Convert the part of the records that opens with the line containing "Open the comment text 我感觉你拿这个钱打个标" and closes with the line containing "pyautogui.click(x=495, y=45)" into a JSON list of strings, one string for each line, omitting blank lines. Leave the pictures out of the answer.

** Start MATERIALS PROVIDED **

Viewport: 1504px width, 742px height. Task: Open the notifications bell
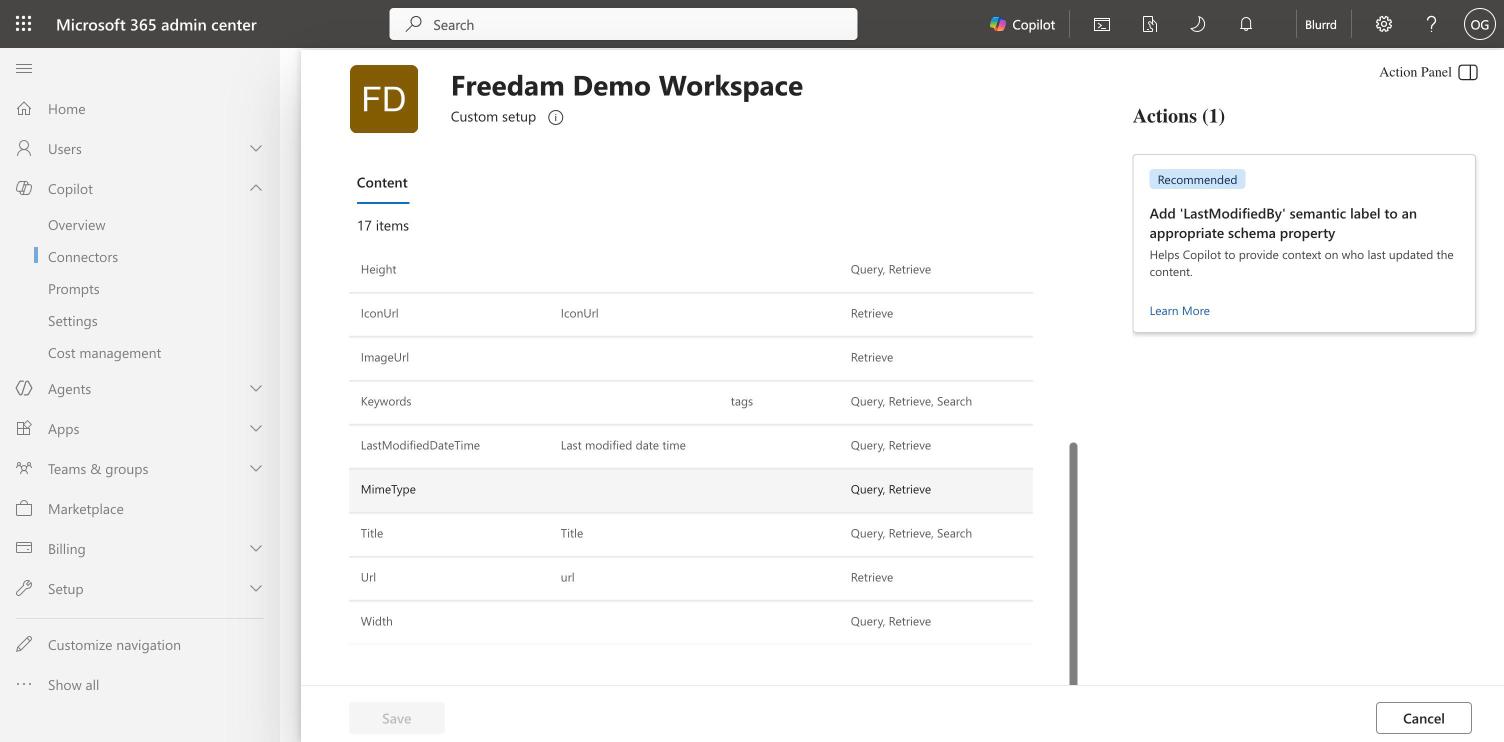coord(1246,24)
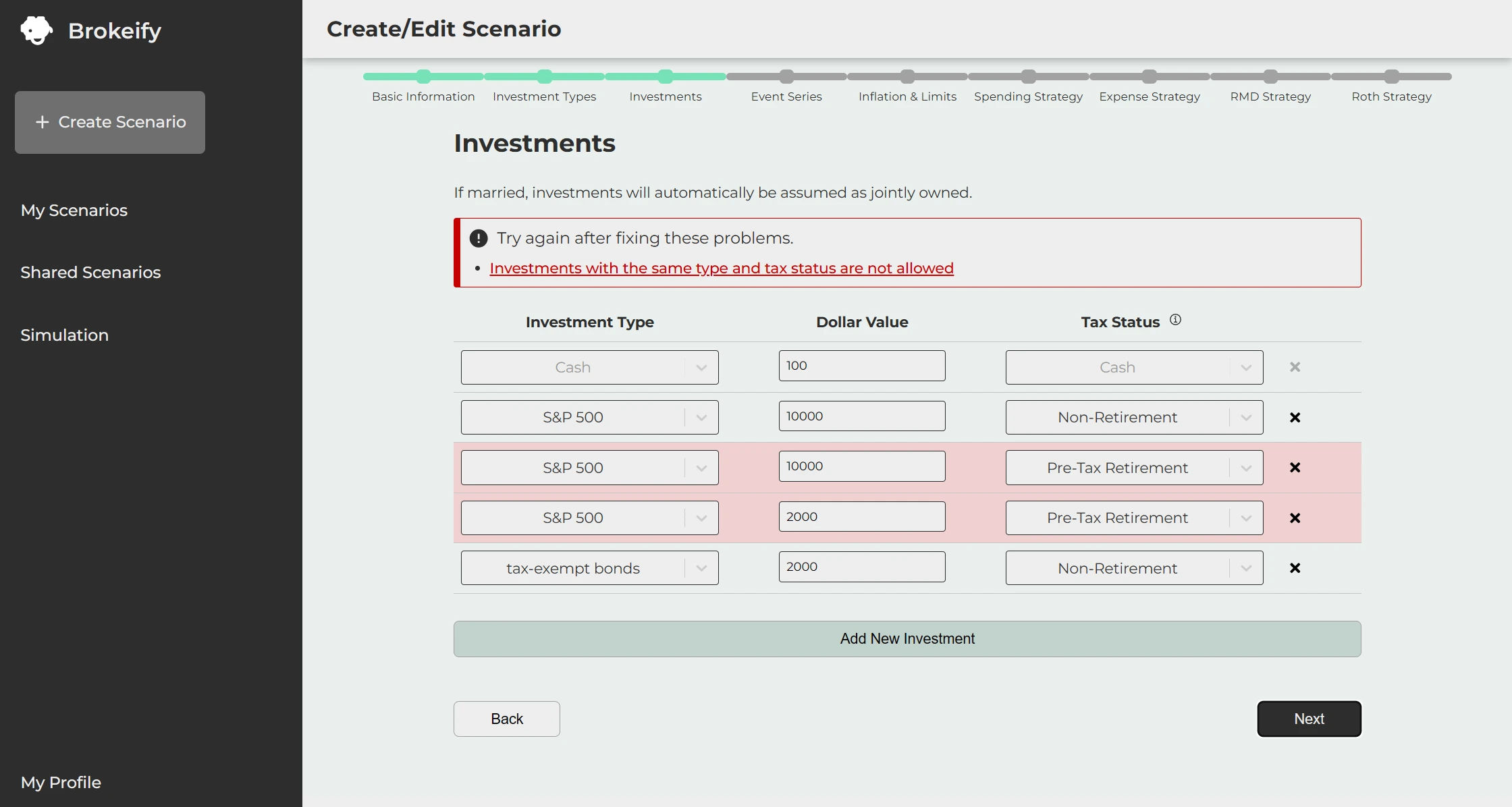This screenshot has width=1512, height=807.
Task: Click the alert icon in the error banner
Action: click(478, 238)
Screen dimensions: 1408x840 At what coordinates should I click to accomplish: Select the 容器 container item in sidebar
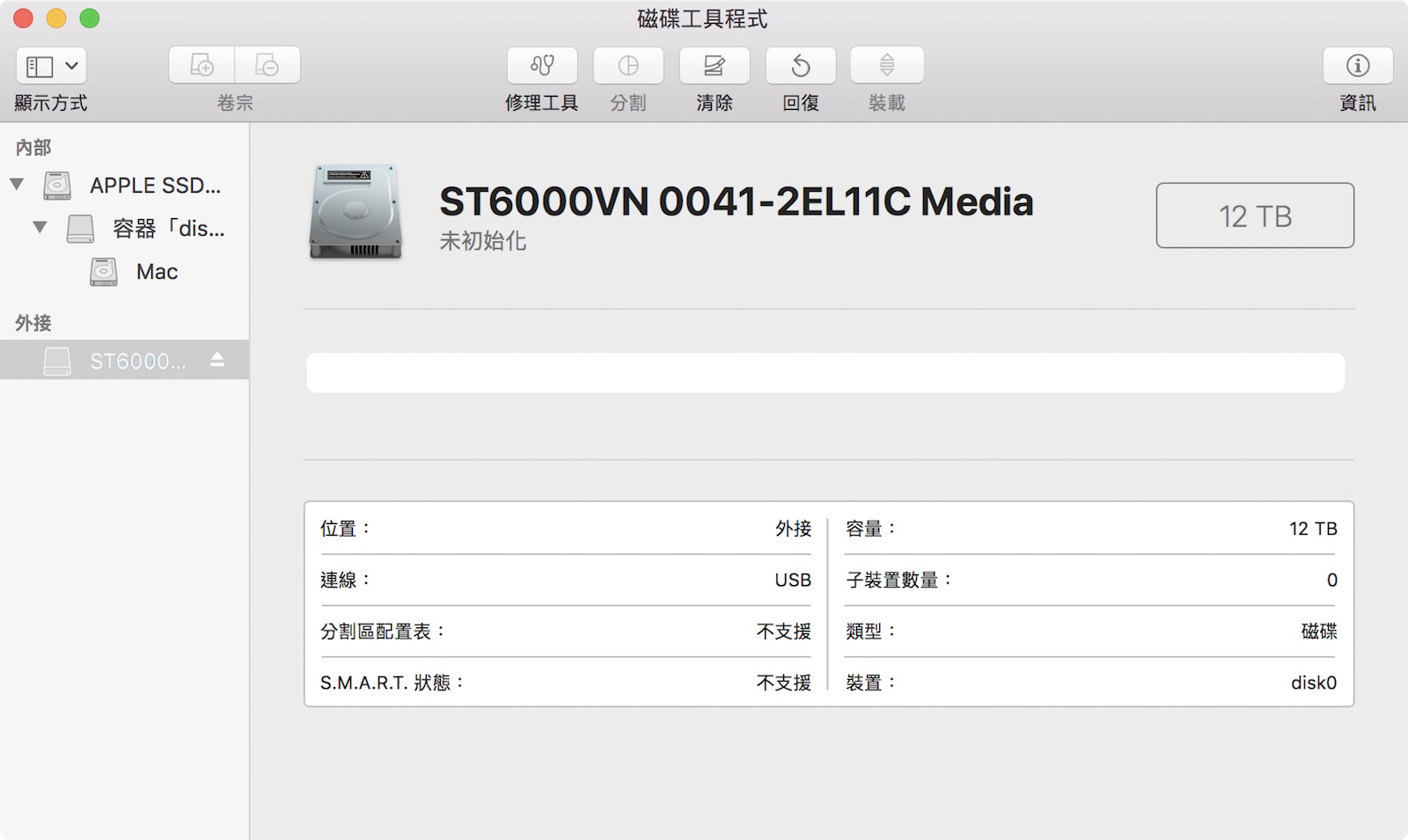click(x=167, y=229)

** End MATERIALS PROVIDED **
** Start MATERIALS PROVIDED **

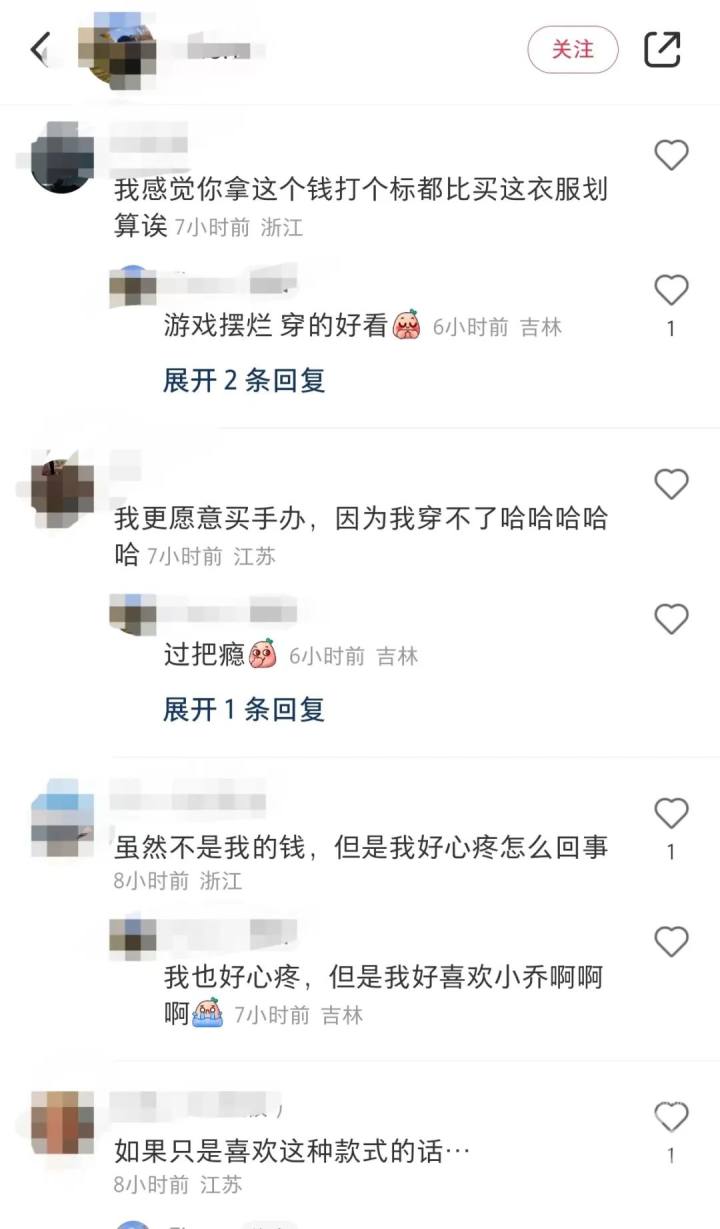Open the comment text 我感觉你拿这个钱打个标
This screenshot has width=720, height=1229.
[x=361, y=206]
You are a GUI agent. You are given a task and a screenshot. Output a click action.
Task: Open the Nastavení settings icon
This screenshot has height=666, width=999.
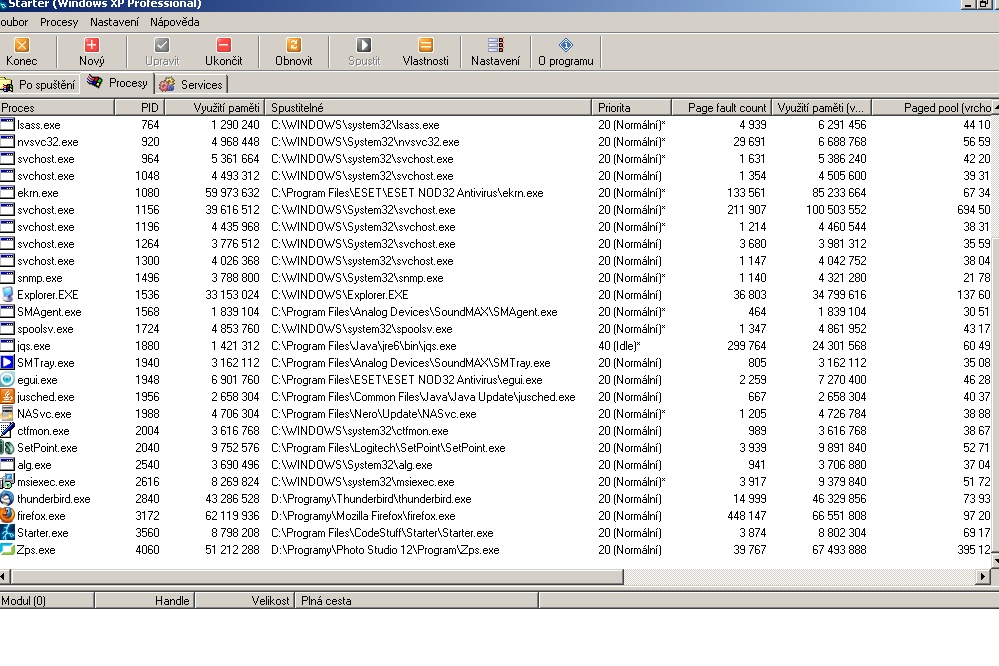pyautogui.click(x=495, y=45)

** End MATERIALS PROVIDED **

CORRECT ANSWER
[
  "Open the comment text 我感觉你拿这个钱打个标",
  "This screenshot has width=720, height=1229.",
  "[x=361, y=206]",
  "You are a GUI agent. You are given a task and a screenshot. Output a click action.",
  "Task: Open the Nastavení settings icon",
  "This screenshot has height=666, width=999.",
  "pyautogui.click(x=495, y=45)"
]